I am a second-year CS PhD student at Harvard University, where I am fortunate to be advised by Professor Milind Tambe. My research lies at the intersection of generative AI, game theory, and reinforcement learning. Specifically, my interests are:

  1. Applying tools from machine intelligence—namely, probabilistic models—to understand human behavior.
  2. Applying tools traditionally used to study human intelligence—namely, game theory—to understand machine behavior.

In slightly fancier terms, the unifying theme of my research is to deconstruct the binary between humans and machines. I first became interested in this question while studying media aesthetics in college, and I am glad to see it eventually comes back to me.

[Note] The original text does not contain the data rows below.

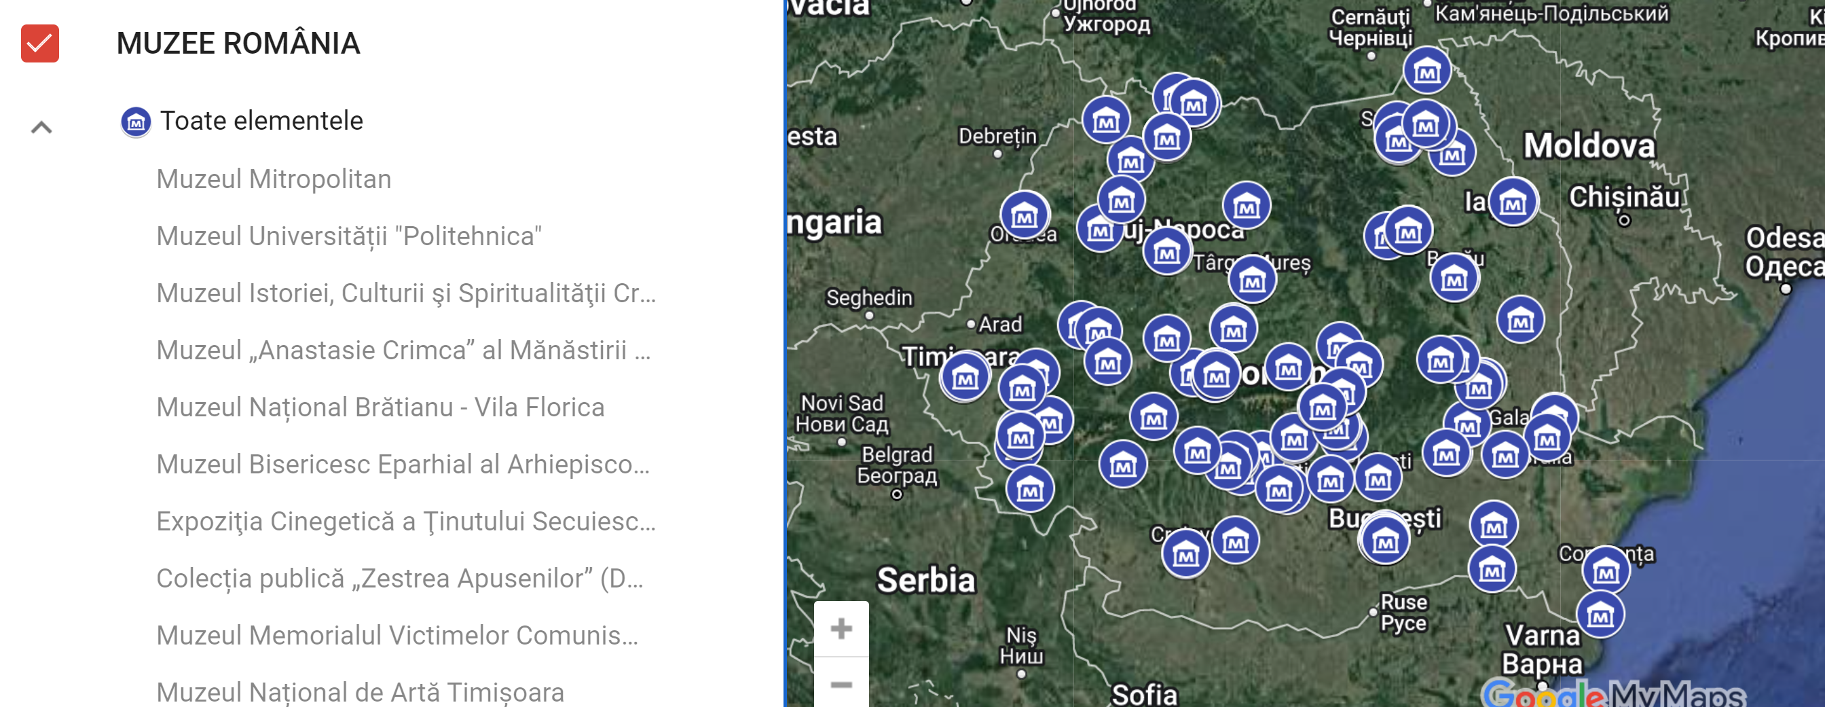Click the Google My Maps logo
Viewport: 1825px width, 707px height.
coord(1613,694)
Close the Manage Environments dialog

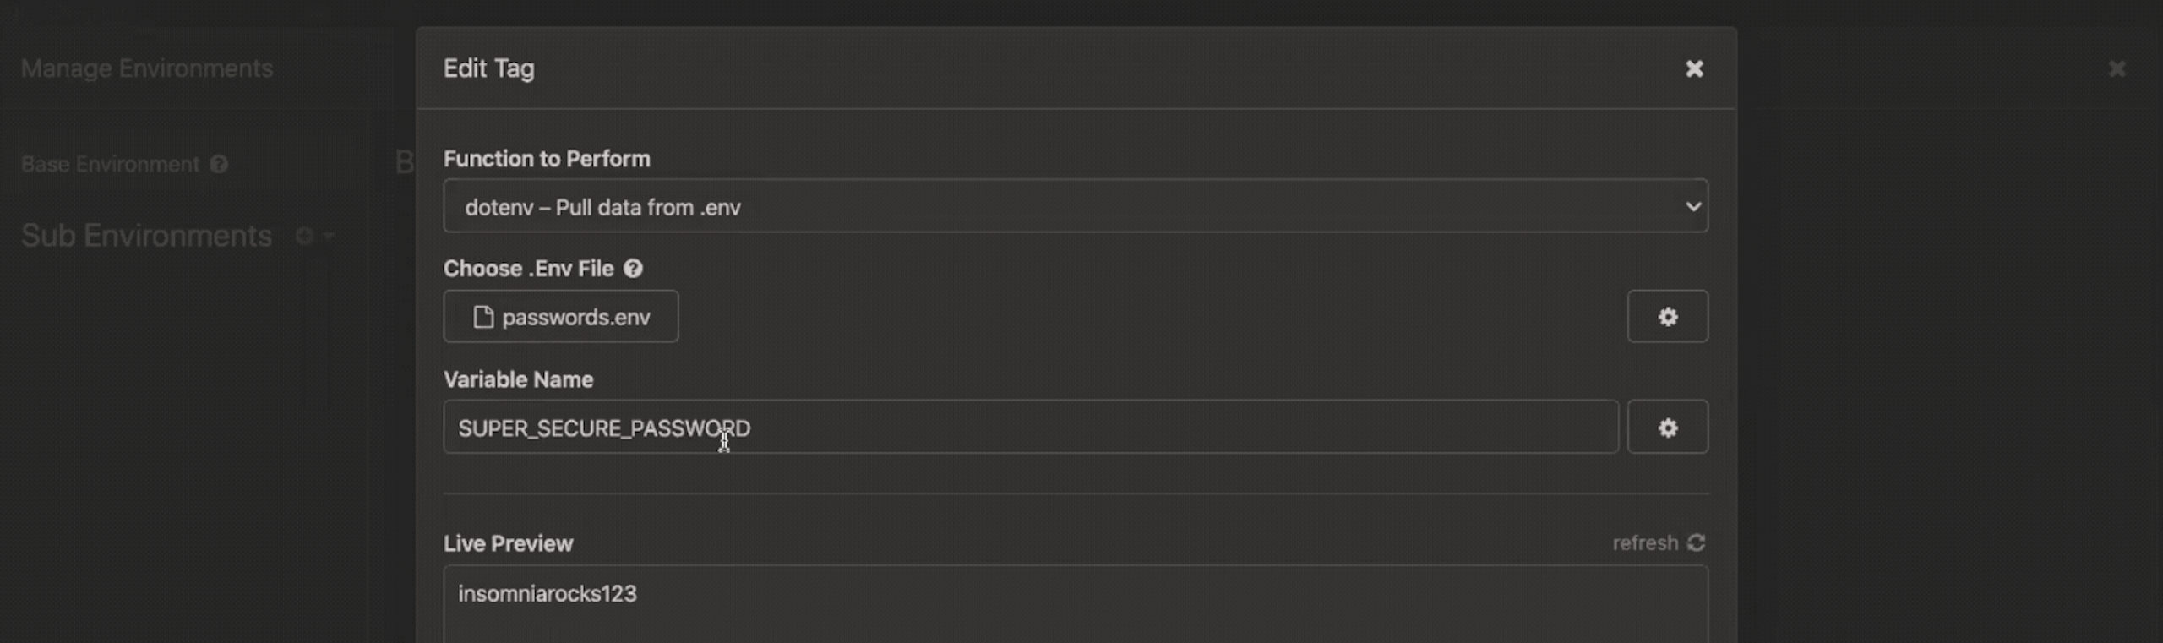(x=2117, y=68)
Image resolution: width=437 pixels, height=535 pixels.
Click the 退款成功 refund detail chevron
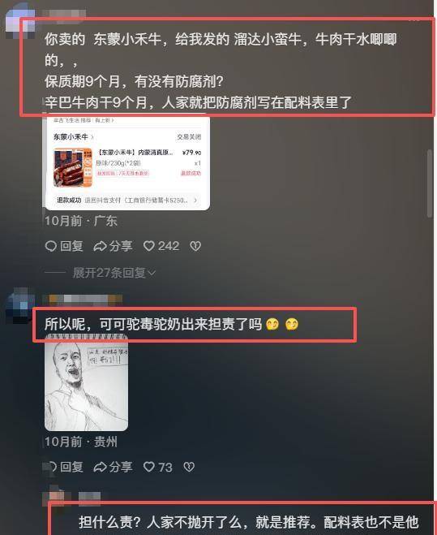(x=195, y=201)
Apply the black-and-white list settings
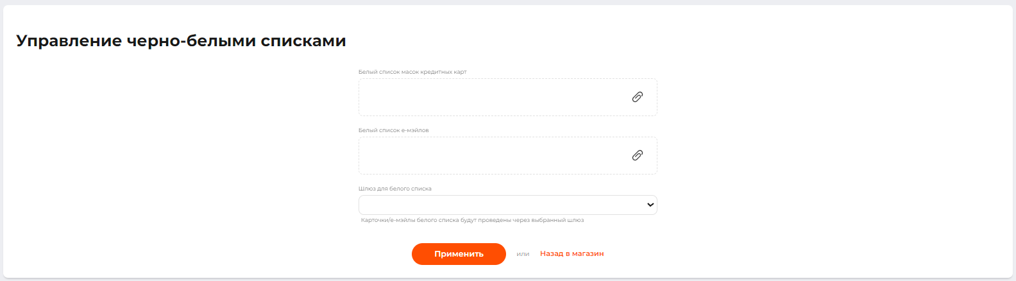 459,254
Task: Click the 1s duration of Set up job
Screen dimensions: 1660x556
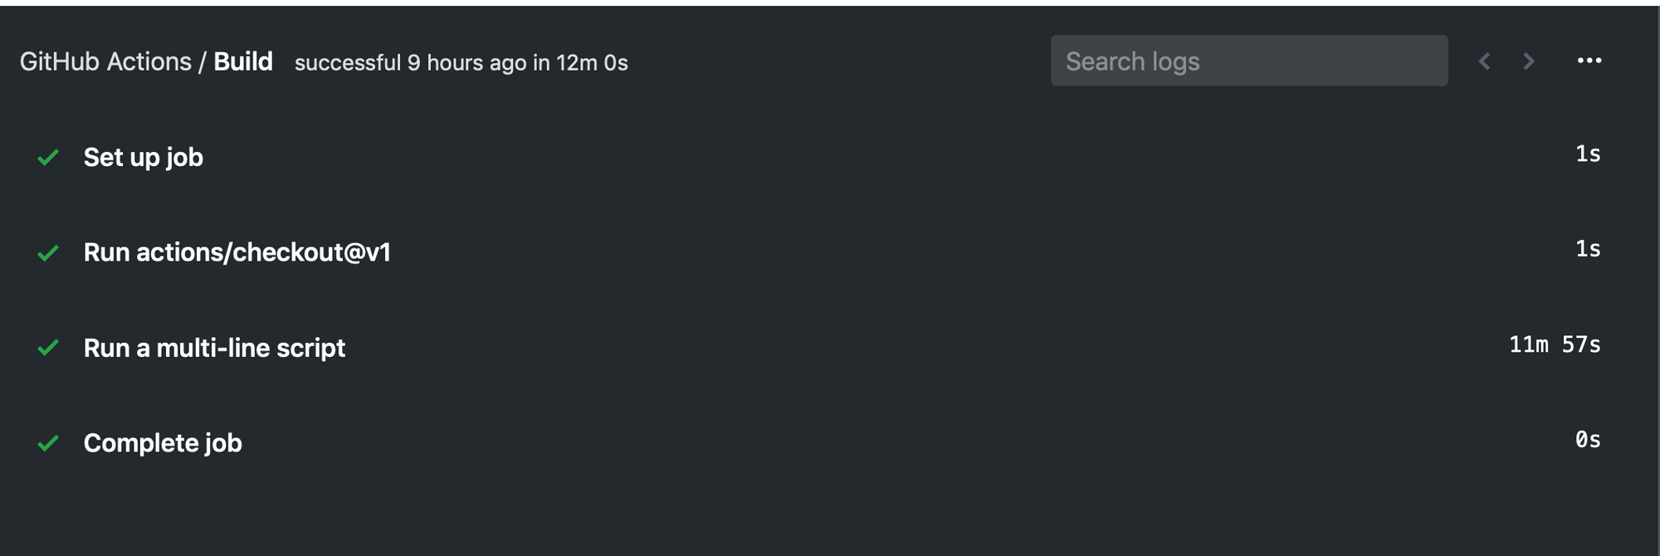Action: click(x=1587, y=154)
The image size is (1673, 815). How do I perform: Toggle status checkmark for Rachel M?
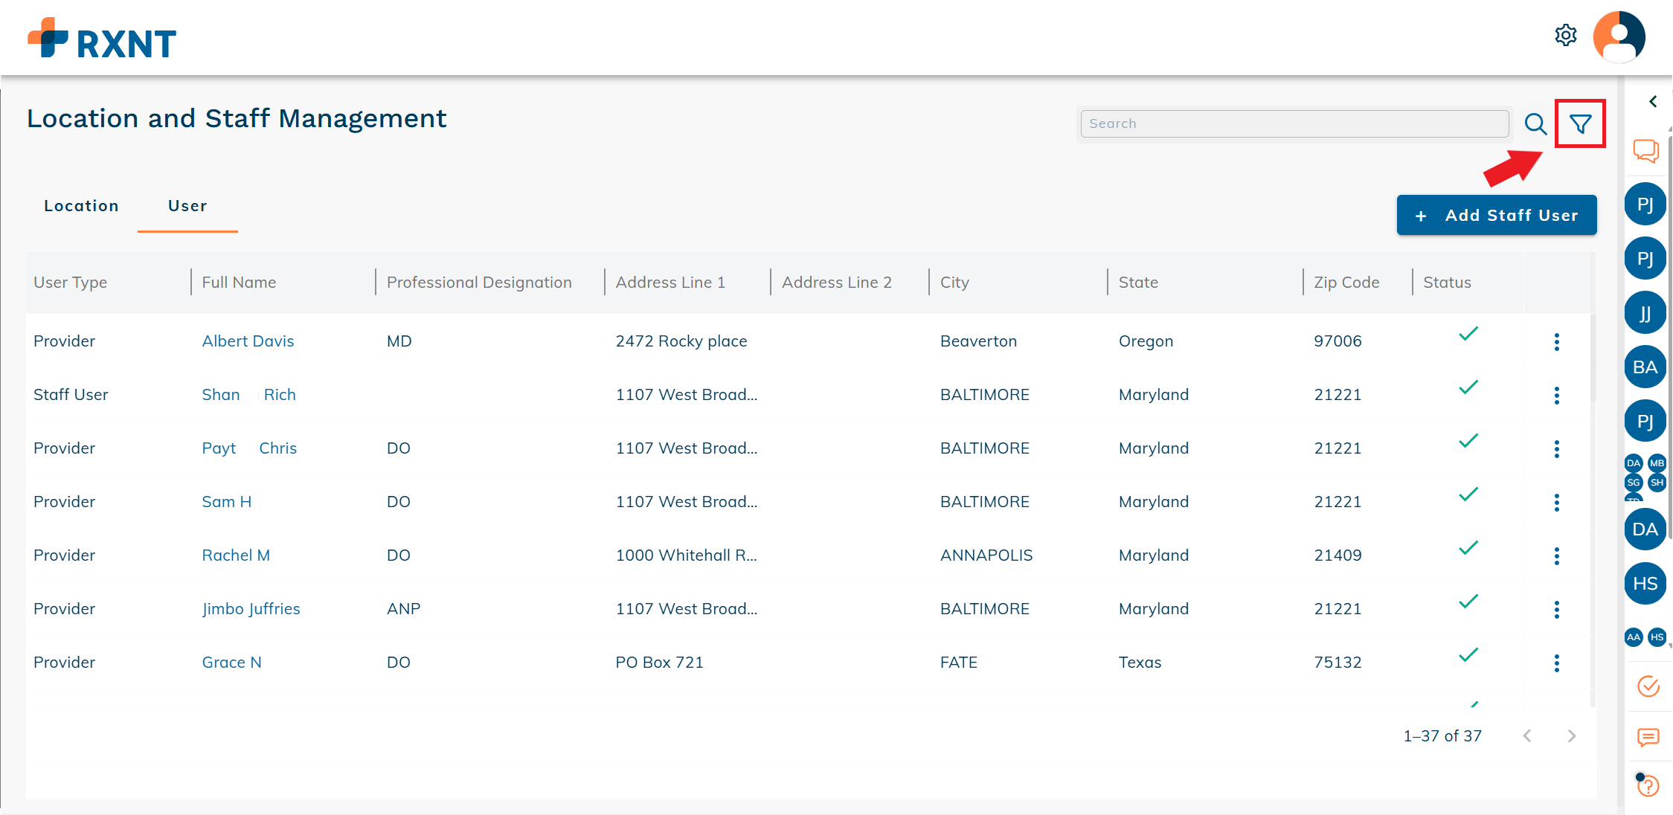[x=1468, y=548]
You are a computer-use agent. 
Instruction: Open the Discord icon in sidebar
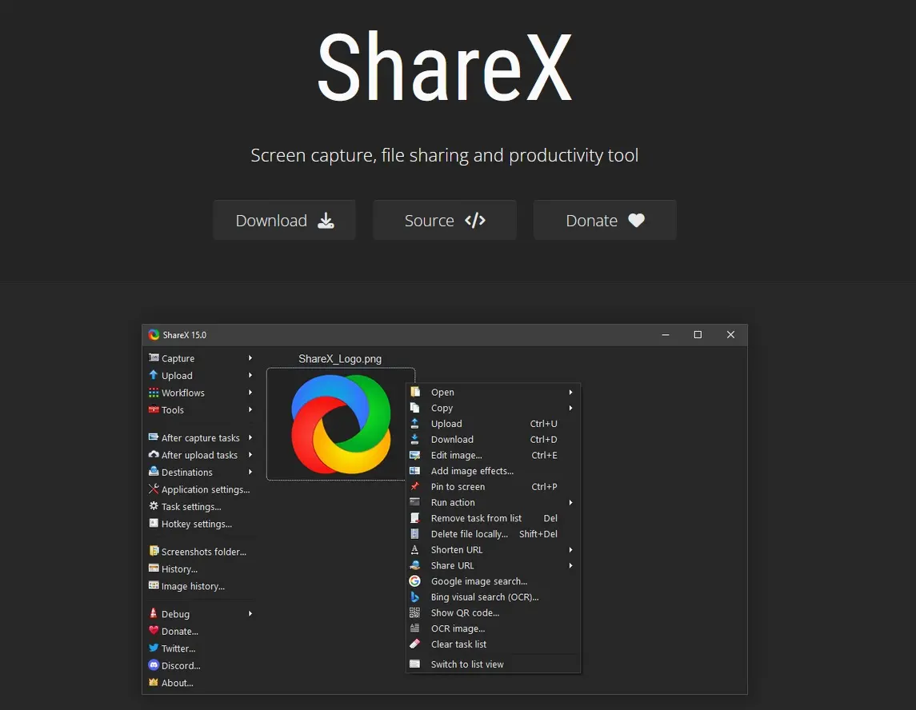tap(154, 665)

(1) Modeling Human Behavior with Generative Models

Traditional game theory assumes that agents act rationally or follow bounded rationality models. However, such assumptions greatly simplify the high-dimensional and complex nature of human decision-making, leading to limited predictive power in practice. In many settings, human strategies are naturally represented as distributions. With the advent of modern probabilistic models such as diffusion models, we can instead learn fully data-driven representations of human behavior. A natural follow-up question is: what can we build on top of this new paradigm of behavioral modeling?

Exemplary Projects

  • Learning human behavior under data scarcity and observational bias (IAAI 2025)
    Generative AI Against Poaching: Latent Composite Flow Matching for Wildlife Conservation

  • Playing against learned adversary strategies via robust optimization (UAI 2025)
    Robust Optimization with Diffusion Models for Green Security

  • Transferring strategic knowledge across similar players (NeurIPS 2025)
    Composite Flow Matching for RL with Shifted-Dynamics Data


(2) Understanding AI Systems through Game Theory

Post-trained AI systems are goal-oriented, and in this sense can be understood as rational decision-makers. This perspective unlocks tools from game theory for understanding complex AI systems. I hope this perspective can offer new insights into questions that are central to the design and alignment of next-generation AI systems.

Exemplary Project

  • Alignment (In submission)
    The reward model in alignment is essentially an incentive mechanism. What is the optimal such mechanism? —

Previously, I graduated Summa Cum Laude from the University of Chicago, where I obtained a triple major in Computer Science (Honors), Economics (Honors), and Mathematics. During my undergraduate years, I was fortunate to work with Professor Haifeng Xu on game theory, and with Professor Anthony Zhang and Dr. Gordon Liao on Decentralized Finance.